Pasalnya, biaya pembuatan kincir air dinilai lebih masuk akal dibandingkan modal yang harus dikeluarkan setiap hari untuk bahan bakar pompa. Perawatan kincir air pun dinilai lebih mudah. “Jadi, lebih efisien pakai kincir air,” kata Ucu.

Menurut Ucu, petani di Kampung Sukasirna baru kembali membuat kincir pada musim kemarau tahun ini. Sementara saat kemarau beberapa tahun terakhir masih turun hujan. “Terakhir dibuat itu 2019. Selama pandemi kemarin mah, meski kemarau, tetap ada hujan,” ujarnya.

Ucu memperkirakan makin banyak petani di Kampung Sukasirna yang akan membuat kincir air untuk mengairi lahan sawah mereka. Biasanya disebut ada lima sampai enam kincir air yang dibuat petani untuk menjaga pasokan air ke sawah selama musim kemarau.

Saat ini, belum semua sawah di Kampung Sukasirna mendapat pasokan air melalui kincir. Salah satunya sawah milik Oyon (58 tahun). Selasa siang, Oyon terlihat tengah mencabuti rumput dengan parang di lahan sawahnya yang kering.
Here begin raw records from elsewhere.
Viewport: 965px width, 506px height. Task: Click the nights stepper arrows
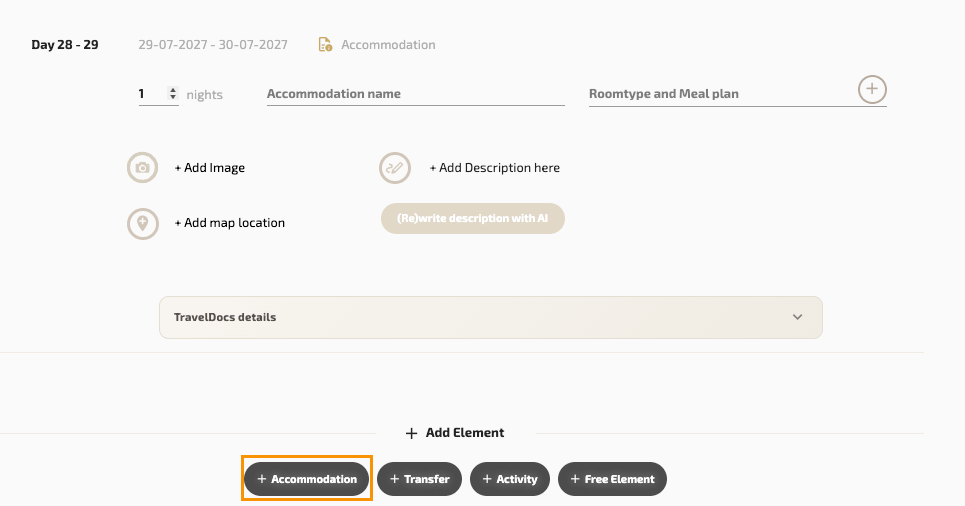173,94
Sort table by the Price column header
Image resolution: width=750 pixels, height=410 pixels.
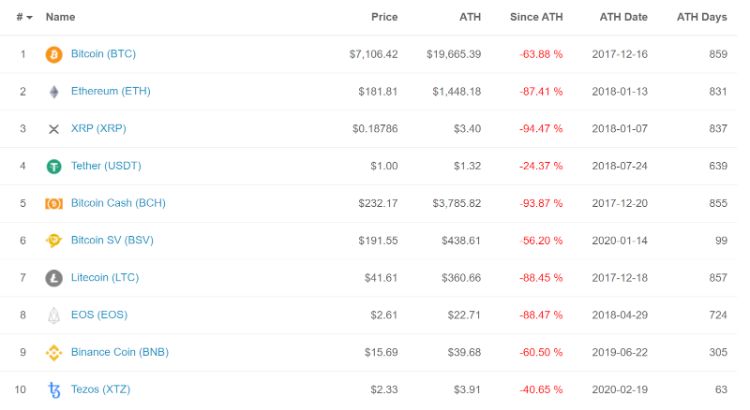(x=384, y=17)
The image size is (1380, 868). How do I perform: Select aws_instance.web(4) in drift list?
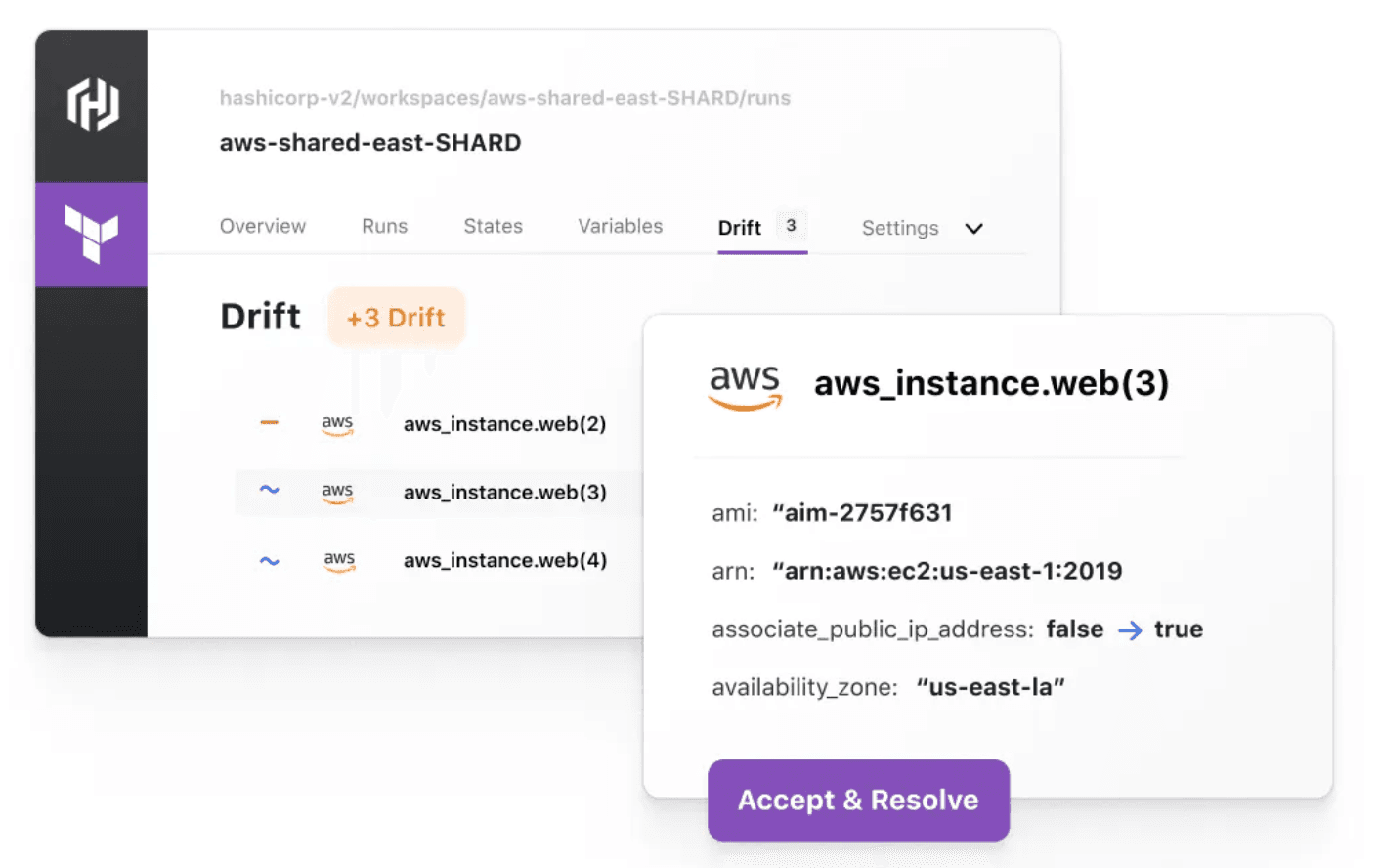504,561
Rumput sudah tumbuh di lahan sawah dengan luas sekitar 18 bata itu (satu bata sekitar 14 meter persegi). “Rumput ini buat makan kambing,” kata Oyon.

Oyon mengaku belum membuat kincir air sendiri lantaran lahan sawahnya relatif kecil. Jika dikalkulasi, biaya pembuatan kincir air tidak akan tertutup dengan keuntungan hasil panen. “Makanya saya masih cari rekan dulu buat bikin (kincir air). Soalnya, kalau sendiri, lahan kecil, modal tidak tertutup,” ujar dia.